Materials and Methods
Querying QS genes from the International Pseudomonas Consortium Database
Using nucleotide sequences from PAO1, we queried QS genes (see Fig. 1) using BLASTn for isolates from the IPCD [12]. We chose this strain because it is a fully sequenced, frequently used lab strain. We then translated these sequences into protein sequences calculating putative amino acid sequence similarities using BLOSUM80 [13]. First, we compared genes found in each isolate against our reference strain, PAO1, normalized against the similarity of the reference against itself. We then calculated the mean dissimilarity score of all isolates compared to PAO1. Some isolates were missing genes due to sequencing errors or true truncations, the number of isolates with a given gene present was under 852 for all genes. All analyses, including translation steps were conducted in R version 4.3. All code and files are available on Github (https://github.gatech.edu/login?return_to=https%3A%2F%2Fgithub.gatech.edu%2Fkoconnor36%2FFrequency_of_quorum_sensing_mutations_in_Pa2021).
Creating an IPCD database using BLASTn
We pulled IPCD data from GenBank. We used the makeblastdb/ command to generate a database of all isolate contigs.
Using BLASTn to find QS genes for each isolate
Using our generated database, we queried the PAO1 sequence from each gene, found from Genbank, against the database. We generated csv files for each gene which included the gene sequences for each isolate.
Translating nucleotide to amino acid sequence
We translated genes to proteins using a custom R script. We first queried only for sequences starting with a canonical ATG start codon. We exclude sequences with fully unresolvable nucleotides (coded as “-“), but allowed fuzzy codons so long as they resolved to unambiguous amino acids. We translated the sequences meeting these criteria using the translate function from the BioStrings R package (v.2.58.0).
Calculating dissimilarity scores for isolates’ QS proteins
All sequence analyses were performed in R (v.4.0.2) using the Biostrings package v.2.58.0. We compared isolate protein sequences to PAO1 protein sequences using BLOSUM80, a matrix designed to compared protein sequences within species. We found that close to 50% of all isolate proteins were identical to PAO1.

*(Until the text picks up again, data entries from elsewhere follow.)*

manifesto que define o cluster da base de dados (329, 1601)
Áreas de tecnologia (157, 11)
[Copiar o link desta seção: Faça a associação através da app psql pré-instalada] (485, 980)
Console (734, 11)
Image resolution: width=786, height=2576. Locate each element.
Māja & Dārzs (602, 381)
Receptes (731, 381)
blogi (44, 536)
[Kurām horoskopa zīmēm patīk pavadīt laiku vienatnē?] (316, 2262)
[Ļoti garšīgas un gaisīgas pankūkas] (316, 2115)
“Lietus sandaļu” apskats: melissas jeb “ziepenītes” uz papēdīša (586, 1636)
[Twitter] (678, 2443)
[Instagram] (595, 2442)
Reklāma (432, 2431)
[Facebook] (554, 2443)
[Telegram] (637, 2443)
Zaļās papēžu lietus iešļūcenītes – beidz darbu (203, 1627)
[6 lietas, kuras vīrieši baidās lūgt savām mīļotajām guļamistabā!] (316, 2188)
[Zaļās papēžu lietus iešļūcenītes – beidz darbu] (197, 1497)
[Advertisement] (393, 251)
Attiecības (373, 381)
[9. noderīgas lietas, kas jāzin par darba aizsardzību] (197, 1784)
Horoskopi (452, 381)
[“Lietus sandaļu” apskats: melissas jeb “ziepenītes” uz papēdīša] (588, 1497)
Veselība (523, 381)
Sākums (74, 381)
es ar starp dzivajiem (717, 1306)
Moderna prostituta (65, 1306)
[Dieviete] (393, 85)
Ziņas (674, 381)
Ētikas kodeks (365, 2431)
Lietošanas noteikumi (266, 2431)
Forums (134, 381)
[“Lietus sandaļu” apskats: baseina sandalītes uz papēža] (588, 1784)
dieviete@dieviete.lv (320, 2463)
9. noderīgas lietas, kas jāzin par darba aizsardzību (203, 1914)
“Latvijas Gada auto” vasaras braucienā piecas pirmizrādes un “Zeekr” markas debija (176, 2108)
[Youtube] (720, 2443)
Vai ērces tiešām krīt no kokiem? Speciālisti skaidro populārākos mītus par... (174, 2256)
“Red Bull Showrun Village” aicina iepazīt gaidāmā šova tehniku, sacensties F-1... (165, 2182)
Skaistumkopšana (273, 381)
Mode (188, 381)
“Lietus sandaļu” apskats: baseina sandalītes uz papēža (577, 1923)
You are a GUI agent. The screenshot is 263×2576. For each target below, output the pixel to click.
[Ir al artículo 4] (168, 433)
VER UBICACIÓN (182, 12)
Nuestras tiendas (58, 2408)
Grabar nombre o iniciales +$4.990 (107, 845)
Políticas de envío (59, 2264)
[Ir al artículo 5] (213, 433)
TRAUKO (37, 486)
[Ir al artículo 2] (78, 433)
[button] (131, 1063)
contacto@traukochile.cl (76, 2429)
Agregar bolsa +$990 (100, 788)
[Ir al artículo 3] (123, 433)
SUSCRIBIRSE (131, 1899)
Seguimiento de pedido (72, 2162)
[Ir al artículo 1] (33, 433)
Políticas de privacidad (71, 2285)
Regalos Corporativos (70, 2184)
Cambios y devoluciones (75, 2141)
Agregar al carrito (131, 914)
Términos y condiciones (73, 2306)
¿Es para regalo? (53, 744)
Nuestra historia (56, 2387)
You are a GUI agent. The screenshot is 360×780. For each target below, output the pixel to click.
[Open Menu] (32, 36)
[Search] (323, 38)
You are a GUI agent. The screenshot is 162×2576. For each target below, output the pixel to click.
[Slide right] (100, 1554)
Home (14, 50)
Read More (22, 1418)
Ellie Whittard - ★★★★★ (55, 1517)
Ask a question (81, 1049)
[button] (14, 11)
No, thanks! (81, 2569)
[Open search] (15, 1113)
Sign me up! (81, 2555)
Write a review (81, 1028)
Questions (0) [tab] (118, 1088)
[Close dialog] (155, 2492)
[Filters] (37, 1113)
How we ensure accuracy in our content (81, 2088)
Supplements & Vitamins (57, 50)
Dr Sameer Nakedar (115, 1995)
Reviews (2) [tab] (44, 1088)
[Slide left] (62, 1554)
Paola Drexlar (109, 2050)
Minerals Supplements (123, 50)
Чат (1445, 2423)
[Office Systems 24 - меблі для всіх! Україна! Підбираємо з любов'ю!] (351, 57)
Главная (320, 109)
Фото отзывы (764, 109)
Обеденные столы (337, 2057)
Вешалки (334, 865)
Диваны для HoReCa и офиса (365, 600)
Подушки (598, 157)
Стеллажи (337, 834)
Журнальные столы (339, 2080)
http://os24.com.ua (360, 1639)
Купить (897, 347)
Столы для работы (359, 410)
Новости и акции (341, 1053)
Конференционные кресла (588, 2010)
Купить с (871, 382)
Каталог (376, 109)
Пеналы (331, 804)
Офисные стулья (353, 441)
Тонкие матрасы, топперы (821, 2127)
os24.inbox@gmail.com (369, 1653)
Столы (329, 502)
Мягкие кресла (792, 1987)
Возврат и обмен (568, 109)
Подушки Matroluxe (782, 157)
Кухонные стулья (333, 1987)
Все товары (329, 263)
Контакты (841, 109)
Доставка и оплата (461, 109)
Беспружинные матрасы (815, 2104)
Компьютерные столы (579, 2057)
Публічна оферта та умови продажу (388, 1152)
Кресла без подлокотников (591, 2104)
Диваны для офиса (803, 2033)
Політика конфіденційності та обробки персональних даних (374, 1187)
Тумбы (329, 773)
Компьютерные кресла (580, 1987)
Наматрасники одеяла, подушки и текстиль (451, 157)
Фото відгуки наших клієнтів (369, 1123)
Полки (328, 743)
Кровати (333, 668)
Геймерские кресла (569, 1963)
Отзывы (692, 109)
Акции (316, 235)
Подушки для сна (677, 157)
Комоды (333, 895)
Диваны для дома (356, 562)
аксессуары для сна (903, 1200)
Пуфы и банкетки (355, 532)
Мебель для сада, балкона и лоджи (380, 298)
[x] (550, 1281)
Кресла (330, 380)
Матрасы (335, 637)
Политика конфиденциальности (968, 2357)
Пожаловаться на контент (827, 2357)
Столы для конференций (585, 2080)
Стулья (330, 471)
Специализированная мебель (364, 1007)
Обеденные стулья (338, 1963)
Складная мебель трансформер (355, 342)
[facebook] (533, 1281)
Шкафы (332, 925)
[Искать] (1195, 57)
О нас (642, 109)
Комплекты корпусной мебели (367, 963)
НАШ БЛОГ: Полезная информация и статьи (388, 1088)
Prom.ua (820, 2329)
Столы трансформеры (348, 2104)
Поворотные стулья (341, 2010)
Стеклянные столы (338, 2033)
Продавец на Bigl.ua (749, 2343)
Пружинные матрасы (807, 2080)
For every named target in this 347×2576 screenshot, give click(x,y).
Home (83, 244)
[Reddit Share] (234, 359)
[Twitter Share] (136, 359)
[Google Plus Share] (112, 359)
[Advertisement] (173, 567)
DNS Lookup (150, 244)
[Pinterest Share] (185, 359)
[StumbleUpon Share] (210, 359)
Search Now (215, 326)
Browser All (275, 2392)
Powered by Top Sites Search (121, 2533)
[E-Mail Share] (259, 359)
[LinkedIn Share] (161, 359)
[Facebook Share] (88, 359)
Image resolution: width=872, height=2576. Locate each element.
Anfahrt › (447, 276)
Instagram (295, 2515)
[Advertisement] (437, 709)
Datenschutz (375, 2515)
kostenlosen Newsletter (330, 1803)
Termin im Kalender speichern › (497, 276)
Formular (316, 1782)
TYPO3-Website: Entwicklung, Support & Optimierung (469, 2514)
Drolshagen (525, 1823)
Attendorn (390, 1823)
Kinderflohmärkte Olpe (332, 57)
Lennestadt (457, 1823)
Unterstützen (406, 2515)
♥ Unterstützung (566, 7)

Determining truncation rates for LasR and categorizing isolates by location
We determined the length of the reference LasR protein, from PAO1, compared to each isolate protein. If the isolate protein was 100% or less of the length of the PAO1 protein, we categorized it as truncated. Sequences were categorized as CF-originated (CF), environmental (ENV), or wound (WND). If the sequence was entered into IPCD as environmental, we adopted that label. Additionally, we included sequences labeled from animal hosts as environmental. For CF, we only included sequences with sources explicitly labeled as CF. For wound, we included sequences labeled as wound, ulcer, and burn.
Author contributions
SPD and KOC designed the study. KOC and CYZ performed the in silico analysis of the data. All authors contributed to the writing of the manuscript.
Competing interests
The authors declare no competing interests.
Funding and acknowledgements
We wish to thank The Cystic Fibrosis Foundation (DIGGLE18I0 and DIGGLE20G0) to SPD for funding. We also thank members of the Diggle Lab and Jon Gerhart for helpful discussion.